None of them swim within half a planet of the Holy Land.

And yet...

"There is no doubt that this is a gray whale, and as such the sighting is little short of astonishing," said Phillip Clapham of the National Oceanic and Atmospheric Administration in an e-mail. "There are really only two explanations: that there has been a relict population in the N Atlantic that no one has noticed (virtually impossible), or (more likely) that this whale came down through the ice-free Northwest Passage and is now hopelessly lost."

Added Dr. Aviad Scheinin of IMMRAC:

Due to the climate changes and the melting of the ice in the Northwest Passage especially during the years 2007-8, a corridor could have been created in the summer, enabling the whale to travel through it to the North Atlantic. In autumn, it may have started to migrate southward as it would do in the Pacific, maintaining the European continental shelf on the left, in a similar manner to the eastern Pacific migration. Instead of turning left to the Gulf of California it may have turned left into the Mediterranean Sea through Gibraltar Straits and all the way to the Eastern Mediterranean.
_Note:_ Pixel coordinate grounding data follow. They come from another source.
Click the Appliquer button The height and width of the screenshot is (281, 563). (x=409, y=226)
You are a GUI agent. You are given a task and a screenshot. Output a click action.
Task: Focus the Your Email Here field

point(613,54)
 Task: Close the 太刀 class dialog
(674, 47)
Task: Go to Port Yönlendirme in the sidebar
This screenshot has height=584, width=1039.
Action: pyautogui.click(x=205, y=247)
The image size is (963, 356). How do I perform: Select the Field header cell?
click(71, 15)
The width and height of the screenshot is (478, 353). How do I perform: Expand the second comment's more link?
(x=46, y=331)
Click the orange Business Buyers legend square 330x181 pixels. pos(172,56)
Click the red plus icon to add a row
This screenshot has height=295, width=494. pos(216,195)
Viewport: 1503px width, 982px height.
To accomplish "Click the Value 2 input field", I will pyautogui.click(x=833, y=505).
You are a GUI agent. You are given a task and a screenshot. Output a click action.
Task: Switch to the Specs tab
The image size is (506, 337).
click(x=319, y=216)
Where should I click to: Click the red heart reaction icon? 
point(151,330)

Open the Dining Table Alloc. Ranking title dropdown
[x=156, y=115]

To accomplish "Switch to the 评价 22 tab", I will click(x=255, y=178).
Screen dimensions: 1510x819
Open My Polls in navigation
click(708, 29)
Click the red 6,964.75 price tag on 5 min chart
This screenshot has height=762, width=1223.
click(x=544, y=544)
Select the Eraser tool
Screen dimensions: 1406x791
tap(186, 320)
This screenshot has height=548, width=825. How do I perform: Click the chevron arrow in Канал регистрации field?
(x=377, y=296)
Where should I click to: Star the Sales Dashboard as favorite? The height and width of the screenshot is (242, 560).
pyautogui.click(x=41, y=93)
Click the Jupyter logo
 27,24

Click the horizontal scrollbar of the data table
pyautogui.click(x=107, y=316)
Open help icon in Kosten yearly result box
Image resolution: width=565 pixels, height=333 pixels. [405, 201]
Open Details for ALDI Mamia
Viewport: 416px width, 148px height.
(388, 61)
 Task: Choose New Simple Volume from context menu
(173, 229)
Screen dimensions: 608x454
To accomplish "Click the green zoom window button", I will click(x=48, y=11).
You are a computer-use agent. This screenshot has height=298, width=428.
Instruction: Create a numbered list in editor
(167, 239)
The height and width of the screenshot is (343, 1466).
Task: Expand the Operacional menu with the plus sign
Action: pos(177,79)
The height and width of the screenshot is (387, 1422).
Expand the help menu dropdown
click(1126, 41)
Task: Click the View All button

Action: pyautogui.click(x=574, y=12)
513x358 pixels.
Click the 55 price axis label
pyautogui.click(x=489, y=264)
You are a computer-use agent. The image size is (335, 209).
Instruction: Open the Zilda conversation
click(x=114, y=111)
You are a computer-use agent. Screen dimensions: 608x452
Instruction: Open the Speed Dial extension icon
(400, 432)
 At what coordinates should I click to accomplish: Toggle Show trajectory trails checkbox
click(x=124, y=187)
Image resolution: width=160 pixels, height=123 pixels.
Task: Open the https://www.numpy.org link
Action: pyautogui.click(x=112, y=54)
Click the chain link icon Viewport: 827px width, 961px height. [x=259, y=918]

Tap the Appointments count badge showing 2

In other words, a summering gray whale north of Alaska, swimming eastward along the Alaska coast, may have been able to take advantage of ice-free conditions to continue swimming eastward, all the way through the Canadian Archipelago and west of Greenland, (or, perhaps more likely, westward, above Russia and Europe, via the Northeast Passage) until instinct instructed it to turn south and ultimately hang a left.

With the Northwest Passage predicted to open up with greater frequency in future years as a result of warming temperatures, says Clapham, "I doubt that this whale will be the last."

Unfortunately, said Scheinin, there are no funds to enable the wayward whale to be tagged and followed by satellite (although a biopsy dart to gather DNA and confirm its provenance may be possible). The lengthy journey appears to have exacted a toll, and its emaciated condition suggests that the possibility of it successfully undergoing a return voyage to the Pacific is, in Scheinin's words, "rather slim."

For now at least, the whale is very far from home and very much alone.